While it is true that over ninety percent of all plastic surgery procedures are performed upon females[1], men too can enjoy the benefit of appearance improvement. Studies increasingly show that not only can a procedure, such as rhinoplasty improve self-image and self-concept, but physical appearance can have a significant impact on employment as well.[2] In actuality, men have and do regularly undergo plastic surgery, not just to correct damage or deformity, but also to improve appearances.

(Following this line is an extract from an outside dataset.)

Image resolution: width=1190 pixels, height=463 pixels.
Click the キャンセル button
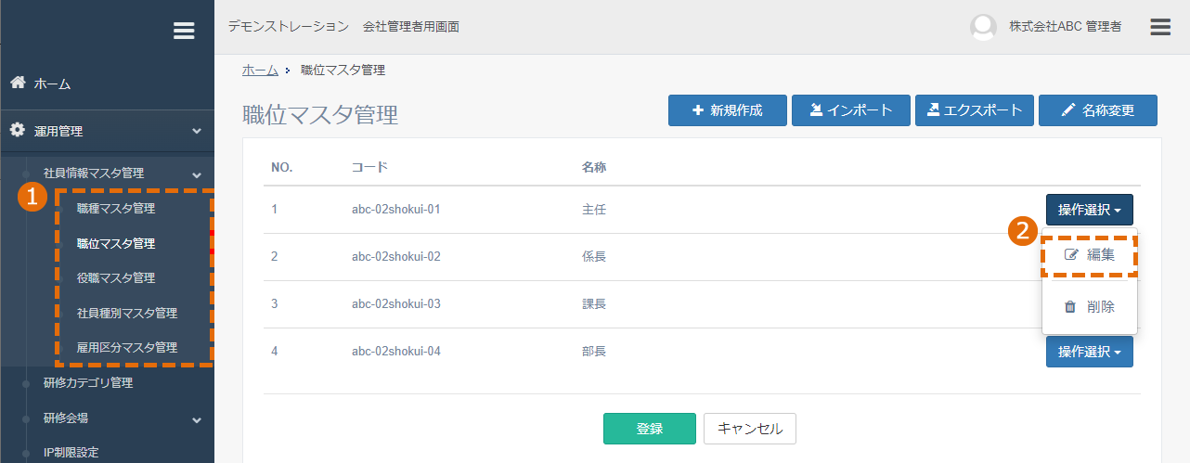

The largest issue at hand when considering the male to female ratio in regards to plastic surgery, is the pigeonholing effect that it can have on gender. Often the surgeries are for very different reasons, and achieve a different result. For many men, the purpose behind getting plastic surgery is not to remove or subdue traces of masculinity, as per the myth, but to enhance it.  So the big question is, is it reasonable for men to consider rhinoplasty to correct an issue with their nose? Will this somehow call their masculinity into question? The answer to this is absolutely not. In fact, chances, you have known a male who has had a nose procedure, and not even known it. The desire to achieve a positive self-image is one that both men and women share.  Men can have the same resolve to feel better about himself as any other human being, regardless of gender.

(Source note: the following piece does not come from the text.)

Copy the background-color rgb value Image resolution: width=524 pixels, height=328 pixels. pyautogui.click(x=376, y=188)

Plastic surgery is a personal choice. It is not one that any one but the individual can make for themselves. Often, we find that outside influencers, like television and other forms of the media can hold sway on how we perceive the world around us. Men, like women can be molded into stereotypes about what behaviors each respective gender is expected to exhibit. When it comes to our bodies and our self-image, these outside influencers cannot dictate how we feel about ourselves internally, or correct physical issues that the body is subject to. In short, the fictions of gender expectations cannot subdue the reality of the human condition.  Men, like women, can enjoy all the emotional and physical benefits of a personal improvement procedure and need not be cumbered by typecasts.